あ、噺家としてやっていけるかもしれない、って

つまり、1984年の新橋演舞場初出演が第三の転機となって、一気にマルチプレイヤーとして開花する。

――そうですね。NHKの朝ドラに出してもらったり、テレビ朝日の『三匹が斬る!』では、高橋英樹さん、役所広司さんと僕で、10年間近くやらせていただくことになるのも、辿っていくとこの新橋演舞場に行き着くんですね。

武道館独演会とか、博品館30日間連続公演、というのもありましたけども。

でも、転機っていうことで言うと、結構細かく、気持ちがこう揺れてるときに、天からのメッセージに導かれてるみたいな感じがあるんですね。

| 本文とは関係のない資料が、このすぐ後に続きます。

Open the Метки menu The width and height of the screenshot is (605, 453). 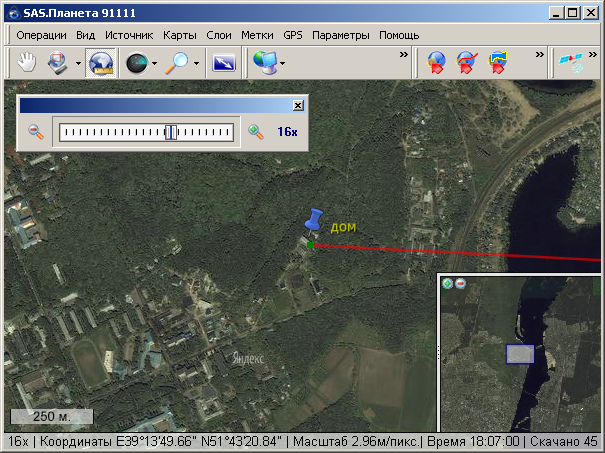[x=259, y=35]
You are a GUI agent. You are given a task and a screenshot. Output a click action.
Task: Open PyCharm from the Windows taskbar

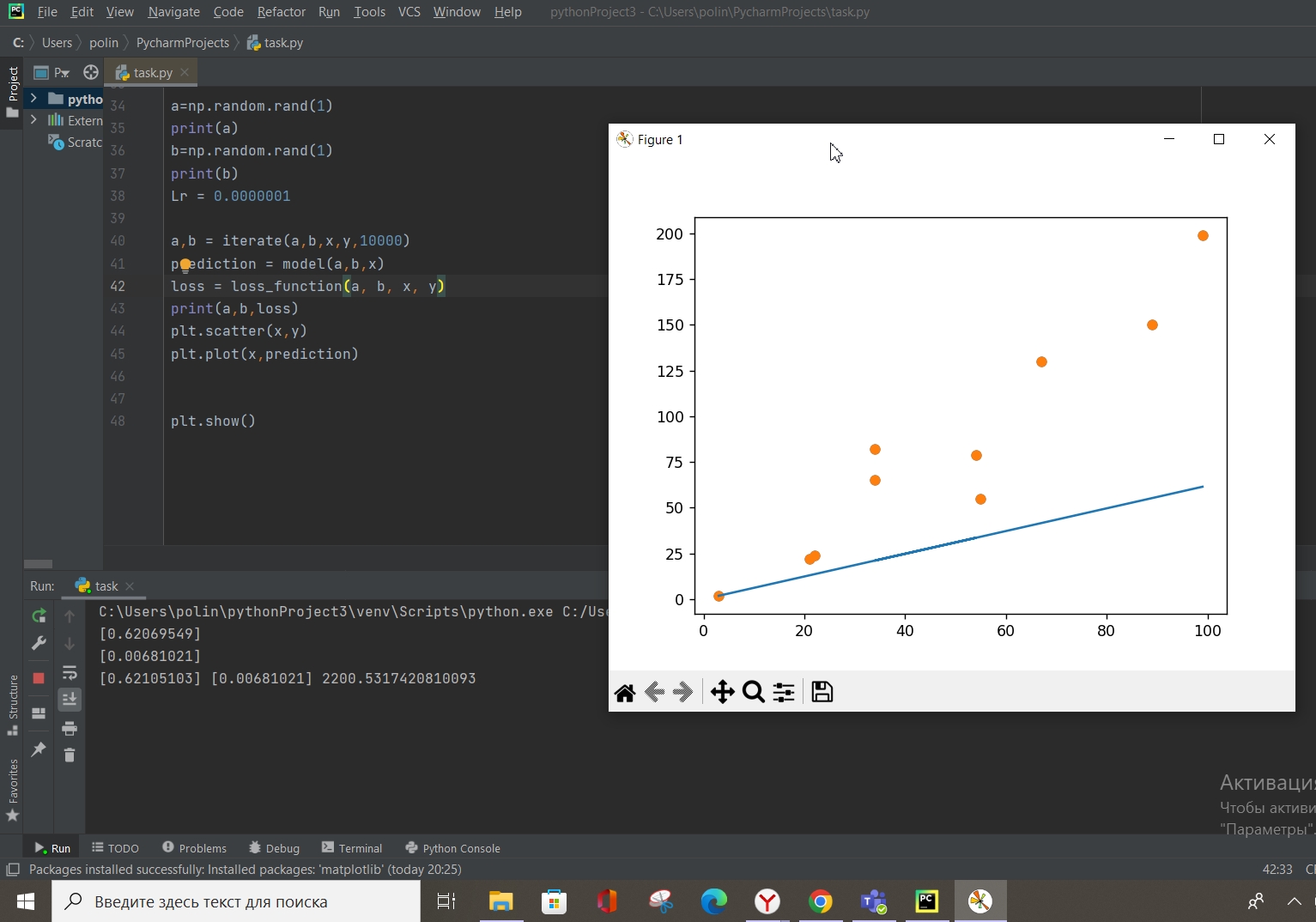coord(926,901)
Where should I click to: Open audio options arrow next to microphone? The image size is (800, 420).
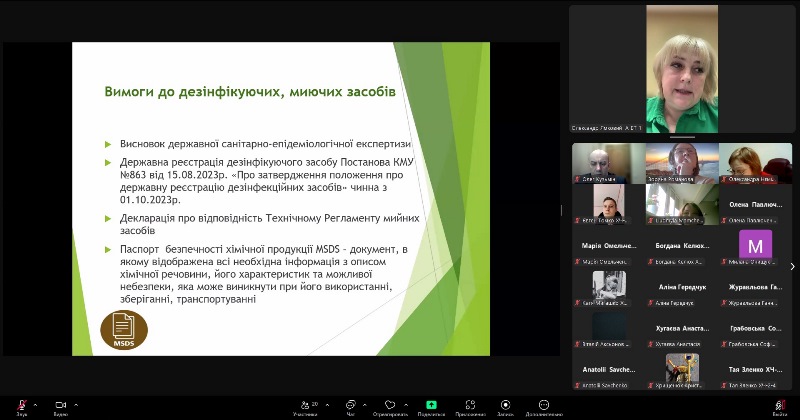coord(37,404)
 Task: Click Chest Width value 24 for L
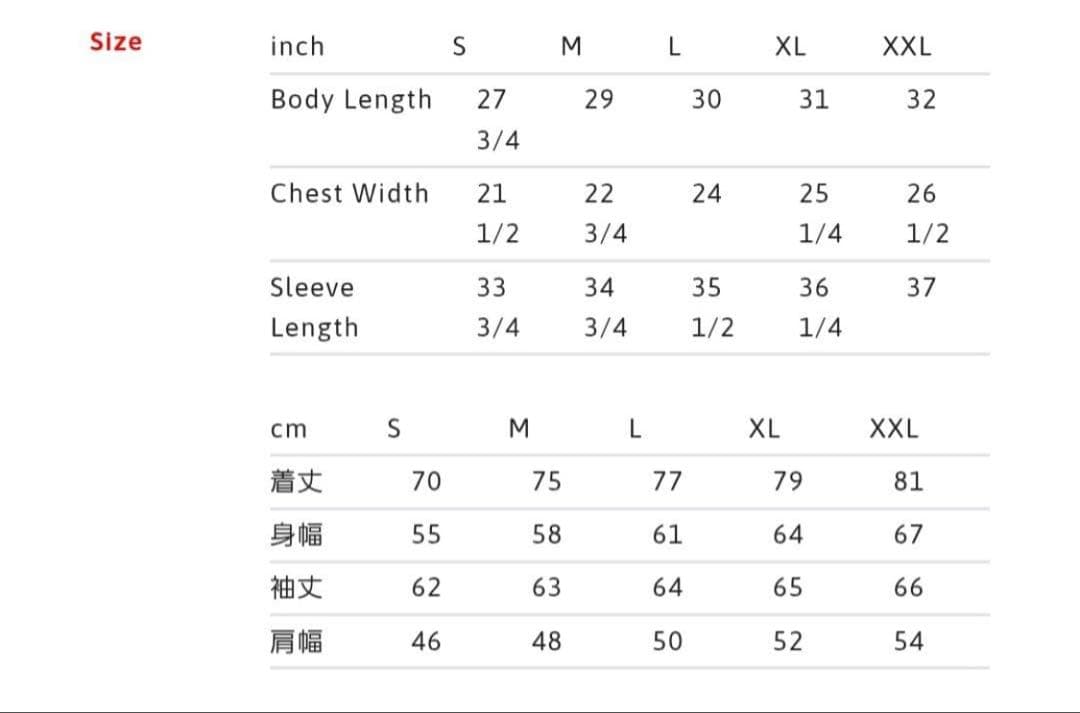click(706, 193)
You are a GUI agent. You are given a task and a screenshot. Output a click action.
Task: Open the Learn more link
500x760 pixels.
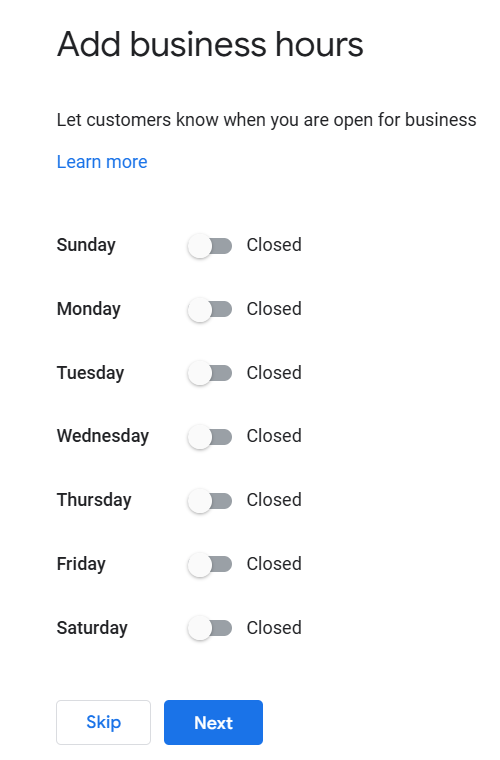[x=102, y=162]
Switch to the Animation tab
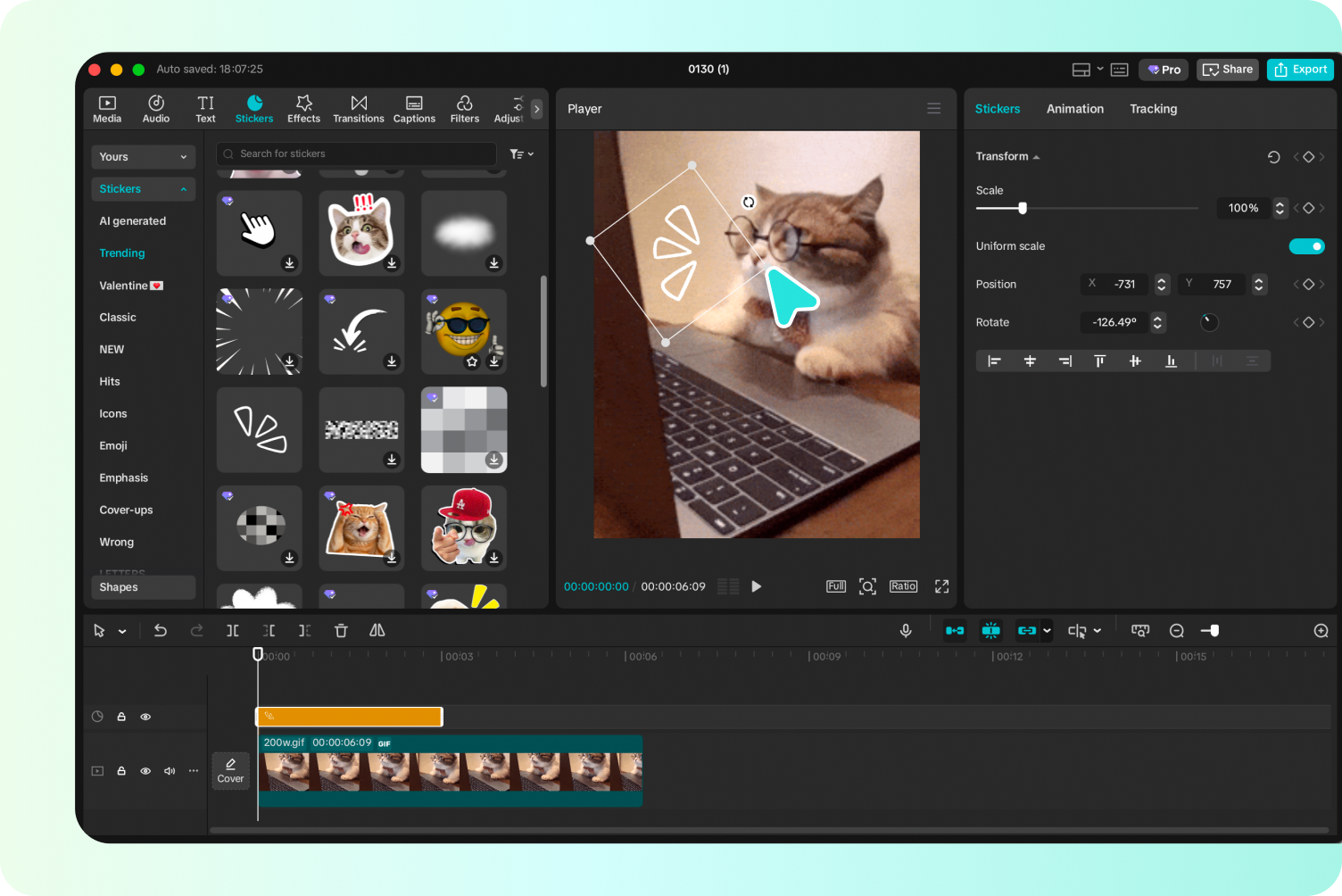 1074,108

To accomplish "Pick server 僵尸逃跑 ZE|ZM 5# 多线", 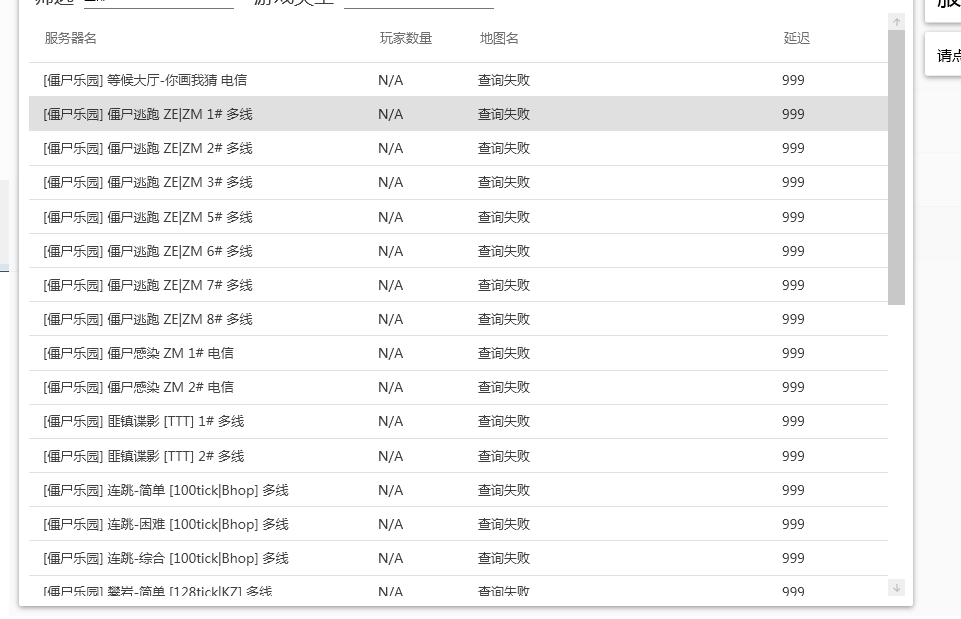I will [x=148, y=217].
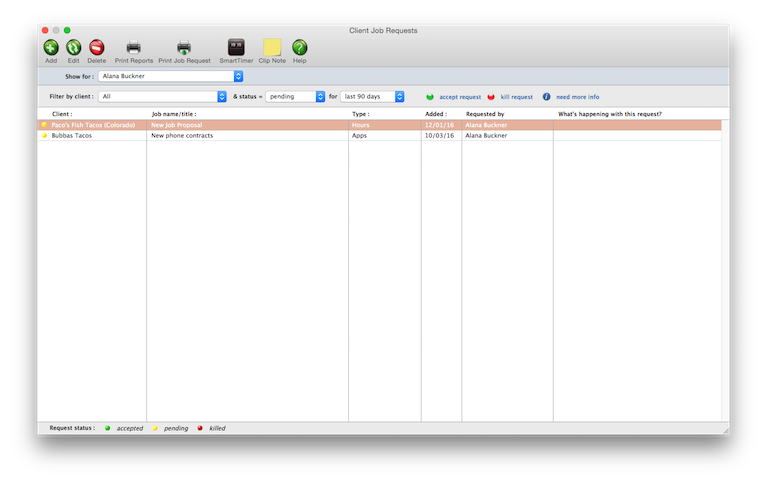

まずは入門したてのころ、名古屋の大須演芸場にうちの師匠が10日間出て、僕もついて行ったんですけど、小島宏之さんていうコミックバンドのボスが、中日くらいに、「小朝さん上手いね」って言った。そしたら師匠がすかさず、「上手いよ」って言った。その一言で結構決まったんですよ、あ、噺家としてやっていけるかもしれない、って。

それから前座のころ、浅草演芸ホールでお茶をいれてましたら、ご挨拶しかしたことのなかった談志師匠が、二、三歩行き過ぎてクルッと振り返って、「お前、『宮戸川(みやとがわ)』やれよ、な」って。あの立川談志がそんなことを言ってくれたというのがちょっとまた自信につながって。

二ツ目になってしばらくしたときに、(柳家)小三治師匠を僕ちょっとしくじったことがあって、そしたら「お前は先々、会長になるかもしれないんだから、ちゃんとしとけよ」って。僕、会長になんか全然なりたくないんですけど、でもこれはやっていけるかもしれない、と思った。